Total Accepted: 1706 Total Submissions: 5006 Difficulty: Medium

Given an array of n integers nums and a target, find the number of index triplets i, j, k with 0 <= i < j < k < n that satisfy the condition nums[i] + nums[j] + nums[k] < target.

For example, given nums = [-2, 0, 1, 3], and target = 2.

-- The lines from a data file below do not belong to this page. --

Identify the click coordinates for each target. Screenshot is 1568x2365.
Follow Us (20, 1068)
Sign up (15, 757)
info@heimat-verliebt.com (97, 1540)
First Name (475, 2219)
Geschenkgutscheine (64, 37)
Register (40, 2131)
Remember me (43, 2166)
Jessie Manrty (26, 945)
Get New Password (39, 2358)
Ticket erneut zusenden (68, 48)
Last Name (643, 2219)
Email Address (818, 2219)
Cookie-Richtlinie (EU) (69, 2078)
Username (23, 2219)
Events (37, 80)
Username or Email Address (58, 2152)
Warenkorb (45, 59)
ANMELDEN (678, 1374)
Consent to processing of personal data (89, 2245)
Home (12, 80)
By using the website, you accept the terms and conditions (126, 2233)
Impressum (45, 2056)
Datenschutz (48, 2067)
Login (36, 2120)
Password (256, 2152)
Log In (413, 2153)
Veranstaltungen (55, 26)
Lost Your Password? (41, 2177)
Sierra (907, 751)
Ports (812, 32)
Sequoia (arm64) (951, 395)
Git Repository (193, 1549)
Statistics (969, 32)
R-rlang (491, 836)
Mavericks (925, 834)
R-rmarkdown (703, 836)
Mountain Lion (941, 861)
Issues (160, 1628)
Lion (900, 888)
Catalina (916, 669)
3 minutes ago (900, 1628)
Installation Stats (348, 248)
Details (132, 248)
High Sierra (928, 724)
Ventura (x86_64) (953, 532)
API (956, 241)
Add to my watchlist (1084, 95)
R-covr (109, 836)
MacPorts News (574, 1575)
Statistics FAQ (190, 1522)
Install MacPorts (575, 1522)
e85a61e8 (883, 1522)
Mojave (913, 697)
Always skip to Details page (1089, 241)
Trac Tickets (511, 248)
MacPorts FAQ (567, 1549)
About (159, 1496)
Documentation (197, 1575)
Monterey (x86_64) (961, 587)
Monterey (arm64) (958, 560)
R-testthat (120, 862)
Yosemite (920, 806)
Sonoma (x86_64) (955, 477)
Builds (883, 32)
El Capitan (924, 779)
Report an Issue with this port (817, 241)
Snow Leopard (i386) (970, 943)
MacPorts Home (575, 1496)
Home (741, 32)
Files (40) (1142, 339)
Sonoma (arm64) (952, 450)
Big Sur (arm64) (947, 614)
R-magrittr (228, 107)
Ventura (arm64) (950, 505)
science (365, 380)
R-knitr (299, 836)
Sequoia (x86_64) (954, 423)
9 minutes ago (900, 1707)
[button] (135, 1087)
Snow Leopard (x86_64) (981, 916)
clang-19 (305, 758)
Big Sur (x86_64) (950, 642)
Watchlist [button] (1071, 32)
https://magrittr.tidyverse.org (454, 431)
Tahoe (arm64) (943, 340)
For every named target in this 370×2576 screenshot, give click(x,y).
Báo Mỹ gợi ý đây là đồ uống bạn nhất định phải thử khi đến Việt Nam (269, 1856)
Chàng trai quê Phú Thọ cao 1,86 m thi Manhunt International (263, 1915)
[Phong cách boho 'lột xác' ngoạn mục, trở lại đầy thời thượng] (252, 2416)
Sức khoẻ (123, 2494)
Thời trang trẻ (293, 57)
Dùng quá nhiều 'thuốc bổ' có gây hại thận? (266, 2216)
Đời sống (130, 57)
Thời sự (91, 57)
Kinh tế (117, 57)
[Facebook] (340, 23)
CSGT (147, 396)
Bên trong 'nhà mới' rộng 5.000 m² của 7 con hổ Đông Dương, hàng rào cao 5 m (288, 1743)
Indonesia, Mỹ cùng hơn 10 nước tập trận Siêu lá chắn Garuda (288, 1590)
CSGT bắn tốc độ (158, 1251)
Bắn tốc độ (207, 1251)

Return 2. Because there are two triplets which sums are less than 2:

[-2, 0, 1]
[-2, 0, 3]

Follow up:
Could you solve it in O(n2) runtime?

 

Code:

class Solution(object):
    def threeSumSmaller(self, nums, target):
        """
        :type nums: List[int]
        :type target: int
        :rtype: int
        """
        if nums is None or len(nums) <=2:
            return 0
        nums.sort()
        cnt = 0
        for k in xrange(2, len(nums)):
            i, j = 0, k-1
            while i < j:
                if nums[i] + nums[j] + nums[k] < target:
                    cnt += j - i
                    i += 1
                    j = k-1
                else:
                    j -= 1
        return cnt

 

Idea:

This is O(N^2) solution. You first sort nums in O(nlogn). Then, for every `k` in xrange(2, len(nums)), you start to pivot `i` at 0, and j on the left of `k`. Since nums is already a sorted array, if nums[i] + nums[j] + nums[k] < target, then fixing `i` and `k`, moving the index `j`  between`i+1` and `j` can always satisfy the inequality. On the other hand, if nums[i] + nums[j] + nums[k] >= target, you need to move j one position left and retry. The algorithm is O(N^2) because for each `k`, i and j will be traversed until they meet together in the middle of nums, i.e. `i` and `j` will be traversed together in O(N).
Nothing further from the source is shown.